Start of Excerpt to read

Little late for ballet: Ashley Lobo
Ashley Lobo believes that dancing is as natural as breathing for him. “Dance is life, and my life is all about dance. I cannot separate the two,” says he. Though it was a tough career to pick when he was 21, he shares that there were no two ways about it. “I started dancing at the age of 15. I would do amateur shows, get about a hundred bucks per performance. Then when I was 21, I was approached to do a choreography for a school in Delhi. I directed a rendition of the classic West Side Story. It became so popular that three-four newspapers wrote about me. I was over the moon. When I went to the school to collect my cheque, I got a lot of attention from the girls, that’s when I decided this is what I want to do,” laughs Ashley, who set up Navdhara India Dance Theatre (NIDT) in Mumbai.
Though ballet is his passion now, when he started learning it, he had a pretty tough time. “When I first left India to go to Australia to learn ballet, it was difficult for me. My peers there already started learning ballet from when they were about five. So when they had years of ballet behind them, I had only six months of training. But I worked hard,” says Ashley, adding, “It was a tough choice for a 15-year-old boy to choose to go to Australia. I was from a middle-class family, so I had to take a loan of $20,000. There were no schools for me to learn ballet here. It was the era of Doordarshan.” Even now his dance company hardly gets work in India; they are mostly employed abroad, in European counties.
One of his favourite dance films is All That Jazz, a 1979 American musical directed by Bob Fosse. “Everyone from hip-hop dancers, to modern contemporary choreographers have borrowed from Fosse’s work. His work has become a template of sorts,” says Ashley.
Balancing emotion and technique: Ganesh Hegde
It’s interesting how Michael Jackson’s Thriller successfully managed to thrill so many aspiring dancers. One of them is Ganesh Hegde. “The first time I saw MJ performing to Thriller, something in me got triggered. One body wave after another — his movements caught my eye, and I was infected. I started to imitate him and when I succeeded, it gave me confidence that I was on the right track,” says Ganesh adding that he wanted to use the moves to do something unique.
With a specialisation in Western dance, when Ganesh started touring with Bollywood stars, he was faced with a conundrum. “I had my Western dance on point; it was technical. But when we started touring, we had to dance to Sridevi’s Morni baga ma bole, Madhuri’s Ek do teen, Mr Bachchan’s songs and so on. It was then that I realised how expressive you have to be for Bollywood numbers. Just being good at the technical aspect of the choreography will not work, you have to bring those emotions on your face while you perform,” says Ganesh, adding how he admires those lads who specialise in highly expressive Indian dance forms like Bharatanatyam, Kathak, and various folk dances.

End of Excerpt to read

Exercise requirements
A: According to the dancer profiles, at what age did Ashley Lobo start dancing?
B: Condense the paragraph of the dancer profiles that begins "With a specialisation in Western dance" into a short bulleted list that keeps its main facts.
This material has no role in the exercise.

Start of Excerpted data

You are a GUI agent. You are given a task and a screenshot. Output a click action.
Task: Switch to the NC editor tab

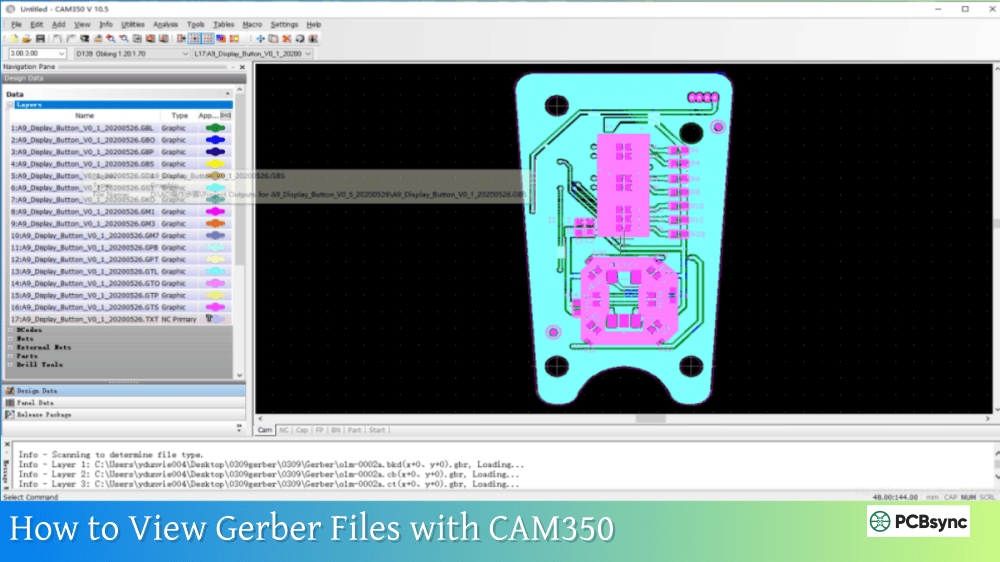284,430
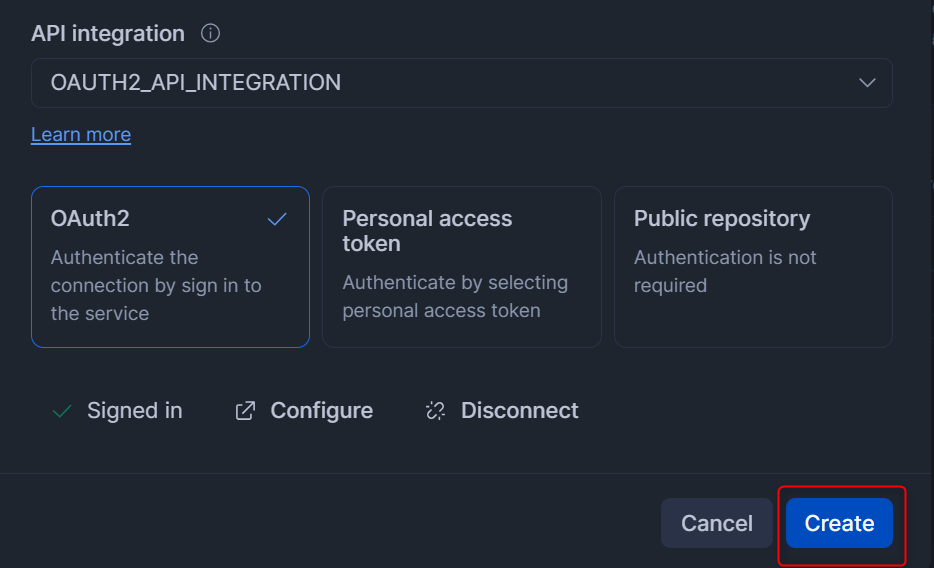Select the OAuth2 authentication option

click(170, 267)
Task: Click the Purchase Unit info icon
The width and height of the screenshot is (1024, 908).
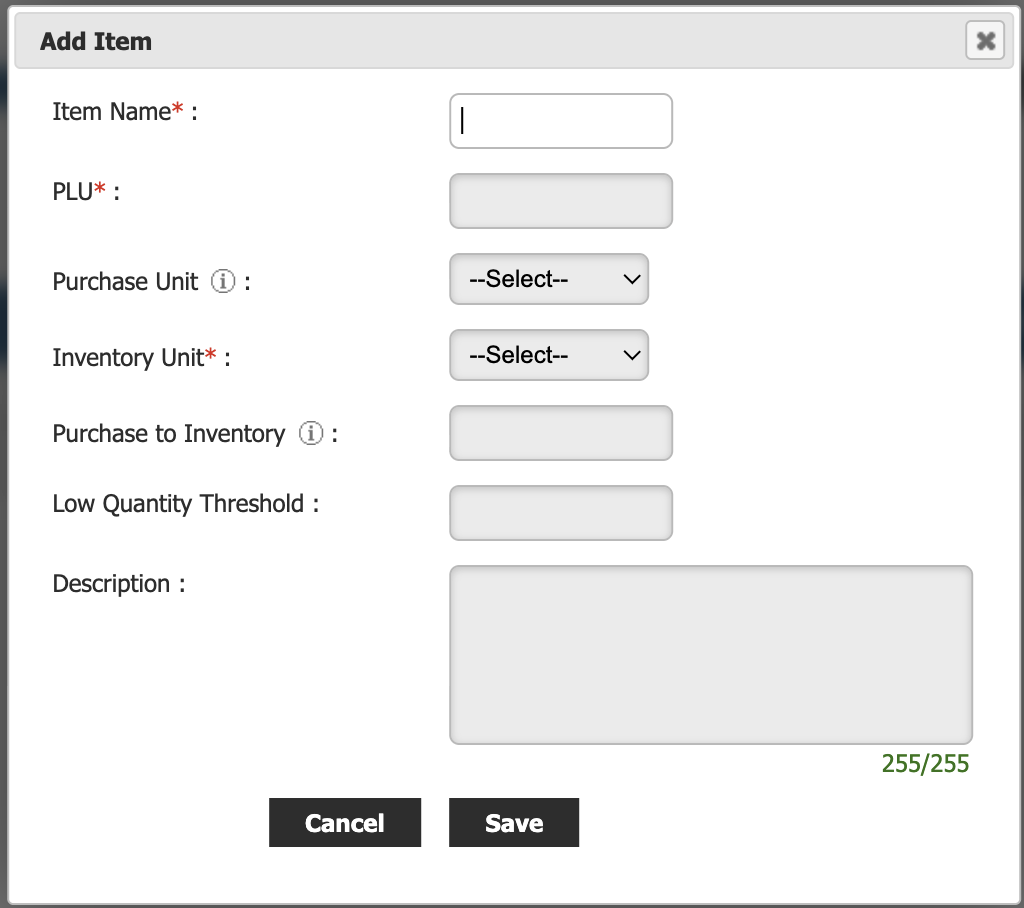Action: click(223, 282)
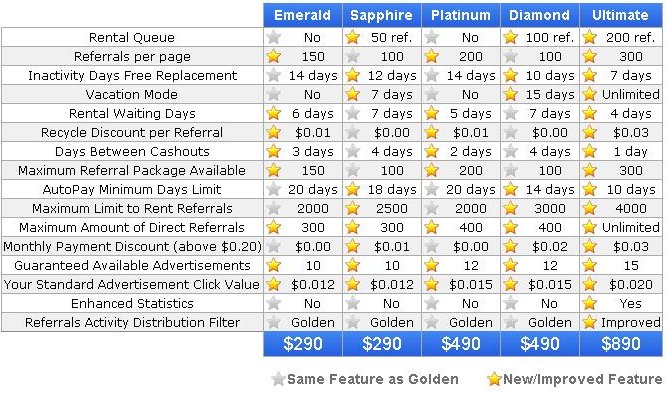Click the gold star next to Ultimate Unlimited Vacation Mode
This screenshot has width=666, height=398.
tap(590, 94)
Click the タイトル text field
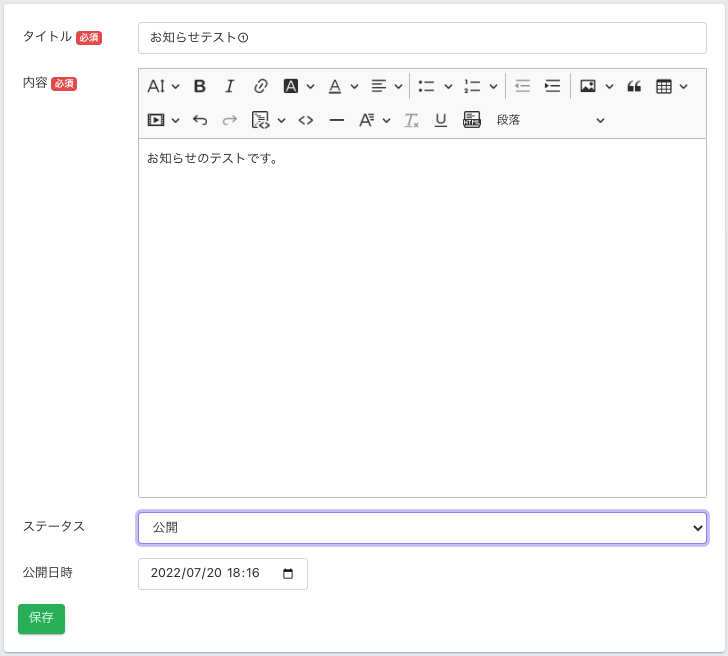The height and width of the screenshot is (656, 728). tap(422, 38)
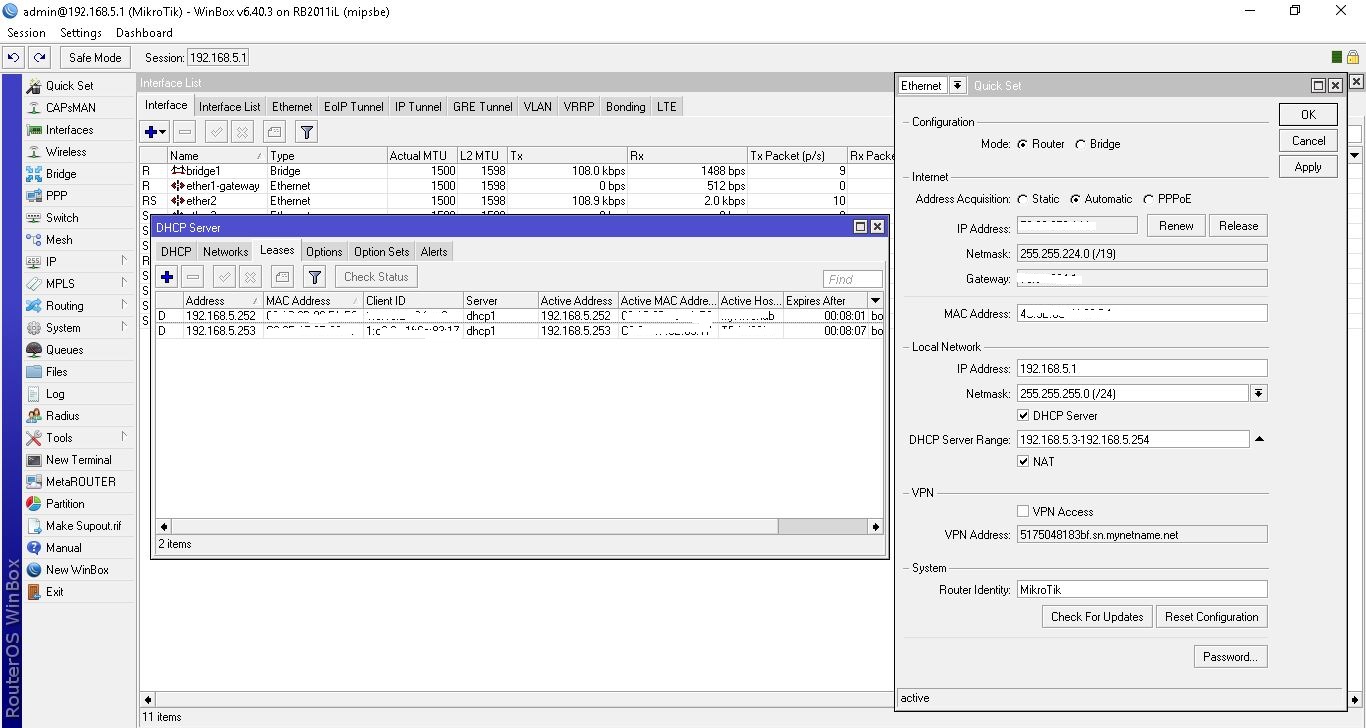The image size is (1366, 728).
Task: Collapse the DHCP Server Range arrow
Action: (x=1259, y=439)
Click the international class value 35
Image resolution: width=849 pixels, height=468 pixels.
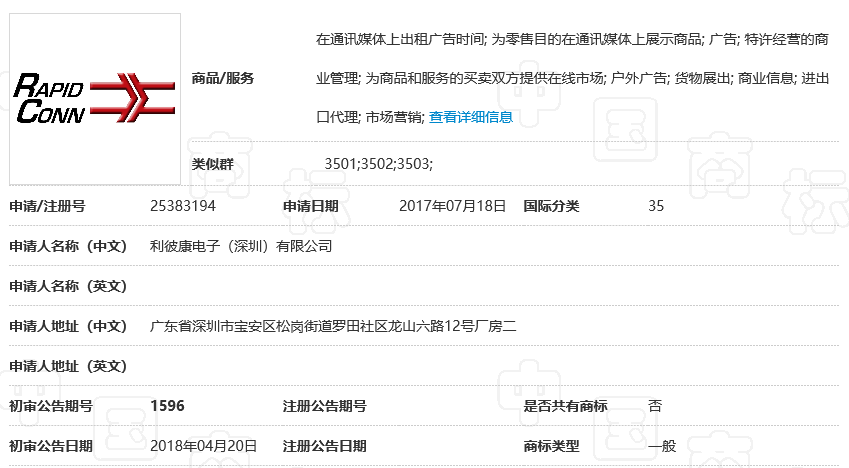point(656,206)
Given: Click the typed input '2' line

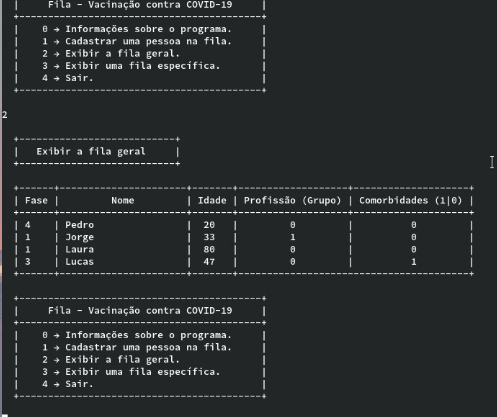Looking at the screenshot, I should [x=5, y=115].
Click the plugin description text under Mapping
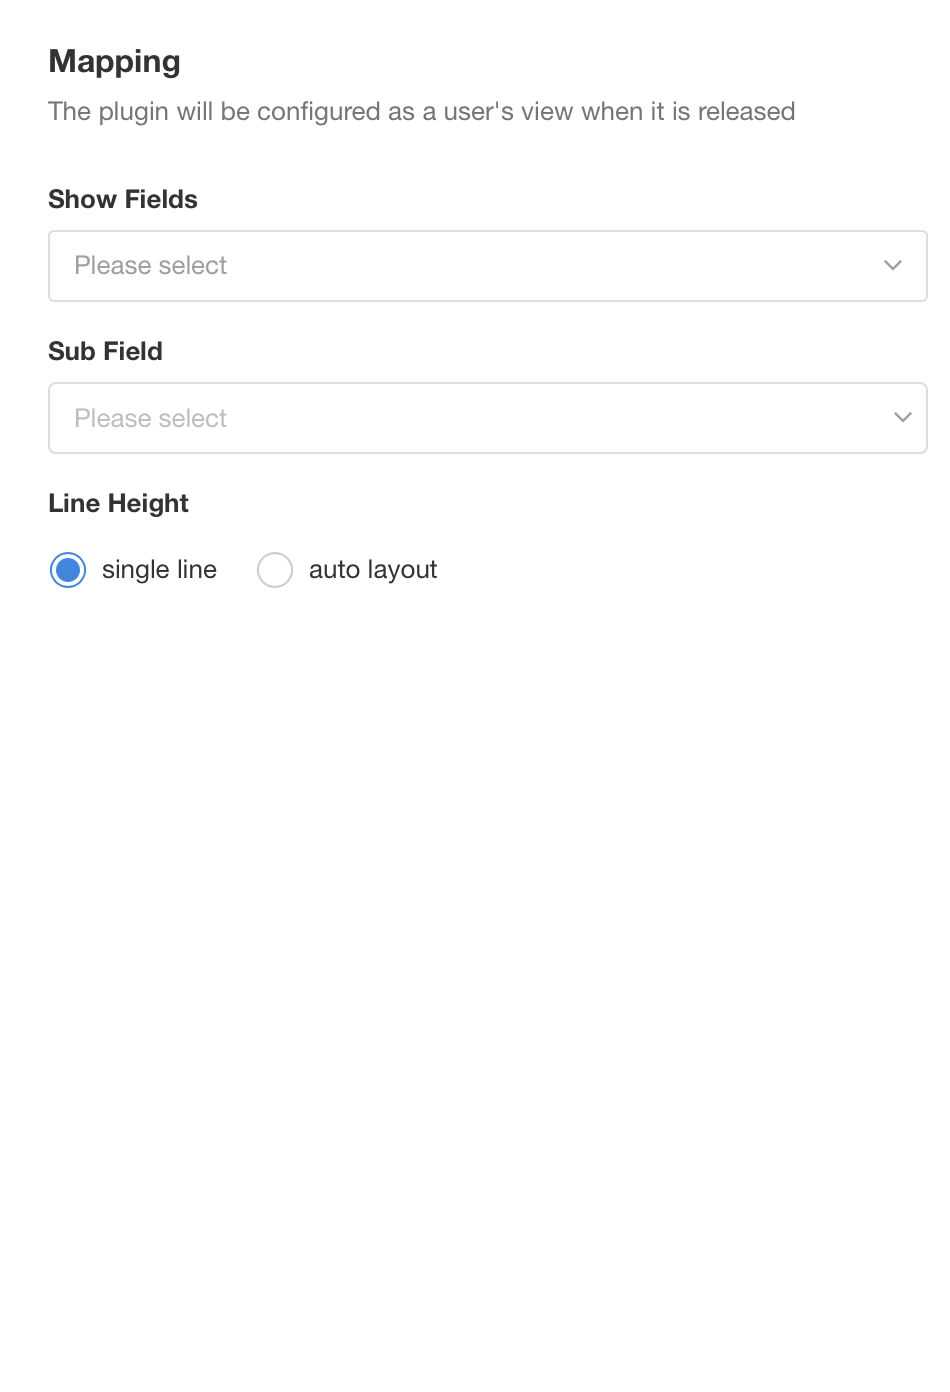The width and height of the screenshot is (950, 1392). pyautogui.click(x=421, y=111)
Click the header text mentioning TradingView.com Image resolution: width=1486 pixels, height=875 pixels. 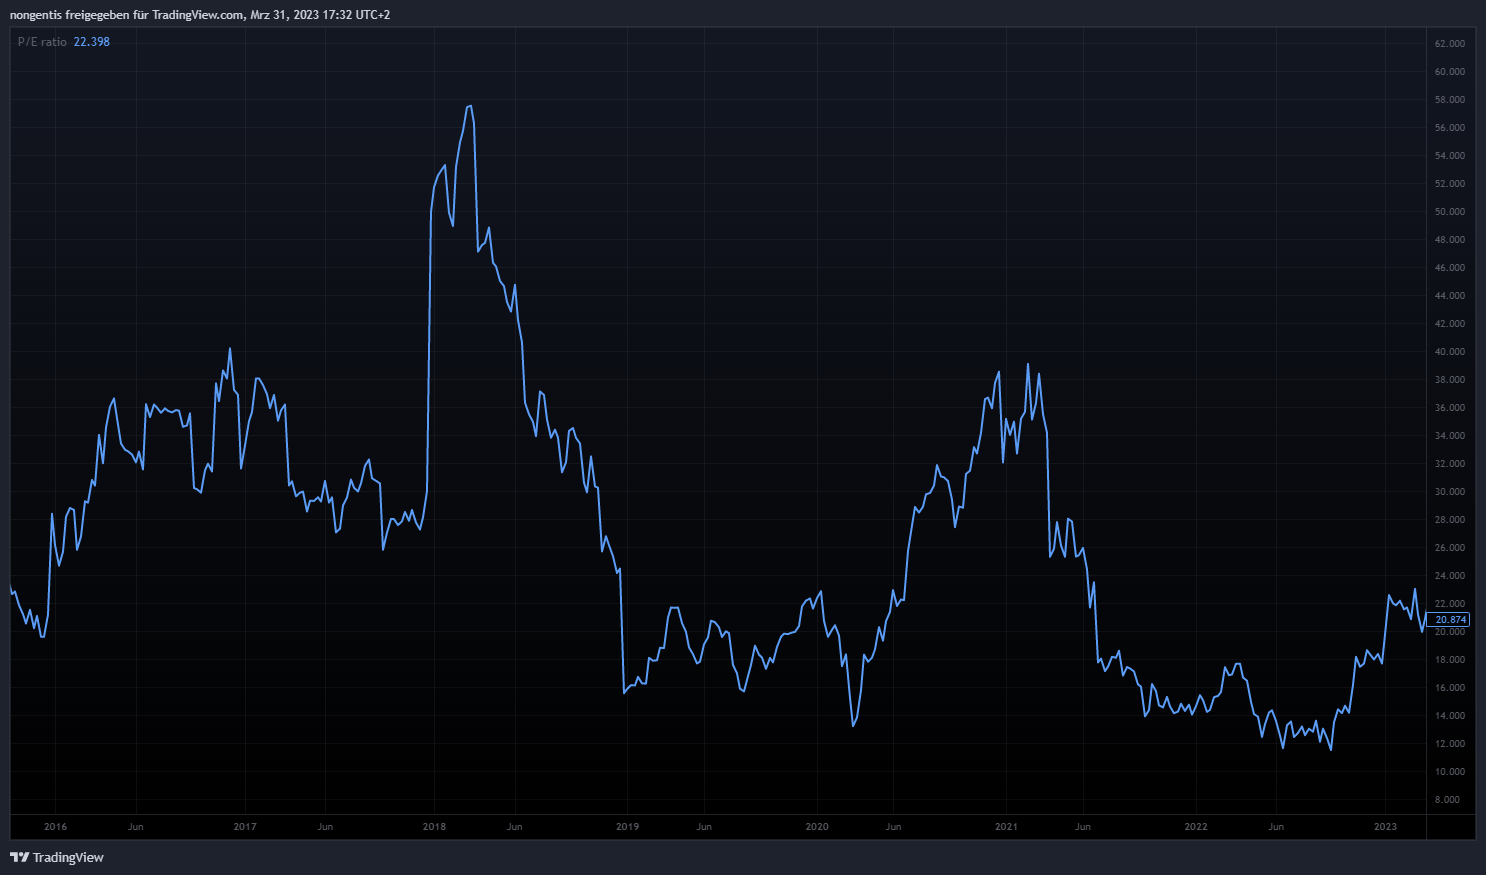coord(200,15)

End of Excerpted data

Answers in order
A: He started dancing at the age of 15.

B:
- Ganesh specialized in Western dance, which was technically strong.
- Touring with Bollywood stars, he had to dance to songs such as Sridevi's Morni baga ma bole, Madhuri's Ek do teen and Mr Bachchan's numbers.
- He realized that Bollywood numbers demand expressiveness. Technical skill alone is not enough, and performers must show emotion on their faces.
- He admires dancers who specialize in highly expressive Indian forms such as Bharatanatyam, Kathak and various folk dances.